> 読解文
**********

わが家にはいつも猫がいた。いわゆる圧倒的な猫好きの家族というのでもなく、どちらかというと、何となく捨て猫をかわいそうに思ってきたことの帰結だったような気がする。わが家は大家族で、両親、祖母、兄弟、私、兄の友人である居候たちを加えると一時は総勢十一人が一つ屋根の下で生活していた。猫を飼うといっても今日風の室内飼いというのではなく、オープン飼いだから、自由に出入りはできるが、かといって猫たちが生活の半ばを屋外で過ごすということではなかった。普通に夜になると、ご飯をもらうため家に帰ってきて、そのまま時間になれば家で寝るといった具合だ。

**********

収集したデータ

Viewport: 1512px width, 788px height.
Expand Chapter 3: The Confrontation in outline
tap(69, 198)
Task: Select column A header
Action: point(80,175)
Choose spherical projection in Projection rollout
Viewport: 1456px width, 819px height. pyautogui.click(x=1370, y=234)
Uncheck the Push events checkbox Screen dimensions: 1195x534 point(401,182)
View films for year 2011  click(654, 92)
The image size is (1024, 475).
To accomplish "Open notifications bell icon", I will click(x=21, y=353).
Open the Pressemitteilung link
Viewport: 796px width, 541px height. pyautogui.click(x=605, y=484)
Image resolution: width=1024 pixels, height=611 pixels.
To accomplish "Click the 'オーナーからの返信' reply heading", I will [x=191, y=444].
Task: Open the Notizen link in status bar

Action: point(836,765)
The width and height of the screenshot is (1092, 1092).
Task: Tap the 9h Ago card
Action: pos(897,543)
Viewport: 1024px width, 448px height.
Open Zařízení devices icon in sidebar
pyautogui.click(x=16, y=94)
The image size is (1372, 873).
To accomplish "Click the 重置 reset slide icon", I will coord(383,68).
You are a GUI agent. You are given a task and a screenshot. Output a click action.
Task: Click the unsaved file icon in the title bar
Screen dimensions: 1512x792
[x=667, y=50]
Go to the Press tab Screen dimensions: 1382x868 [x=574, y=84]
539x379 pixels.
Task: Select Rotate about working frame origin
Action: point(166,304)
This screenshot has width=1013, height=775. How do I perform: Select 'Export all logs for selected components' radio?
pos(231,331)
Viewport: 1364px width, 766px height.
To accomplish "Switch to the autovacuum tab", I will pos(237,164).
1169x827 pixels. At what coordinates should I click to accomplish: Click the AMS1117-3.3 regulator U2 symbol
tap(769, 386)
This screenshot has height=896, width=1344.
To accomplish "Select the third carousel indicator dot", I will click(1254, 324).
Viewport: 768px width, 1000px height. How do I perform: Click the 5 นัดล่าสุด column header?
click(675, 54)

**********

> 必須課題 A
読解文の「わが家は大家族で、両親、祖母、兄弟、私、兄の友人である居候たちを加えると一時は総勢十一人が一つ屋根の下で生活していた。」という一文を英語に訳せ。
> 必須課題 B
読解文のうち、「わが家にはいつも猫がいた。い」と「れば家で寝るといった具合だ。」の間を、その両方を含めて一字も変えずに書き出すこと。
読解文の内容だけを手がかりにすること。

> 最終解答 A
Ours was a large family: counting my parents, my grandmother, my siblings, me, and the lodgers who were friends of my older brother, at one point eleven people in all lived under one roof.

> 最終解答 B
わが家にはいつも猫がいた。いわゆる圧倒的な猫好きの家族というのでもなく、どちらかというと、何となく捨て猫をかわいそうに思ってきたことの帰結だったような気がする。わが家は大家族で、両親、祖母、兄弟、私、兄の友人である居候たちを加えると一時は総勢十一人が一つ屋根の下で生活していた。猫を飼うといっても今日風の室内飼いというのではなく、オープン飼いだから、自由に出入りはできるが、かといって猫たちが生活の半ばを屋外で過ごすということではなかった。普通に夜になると、ご飯をもらうため家に帰ってきて、そのまま時間になれば家で寝るといった具合だ。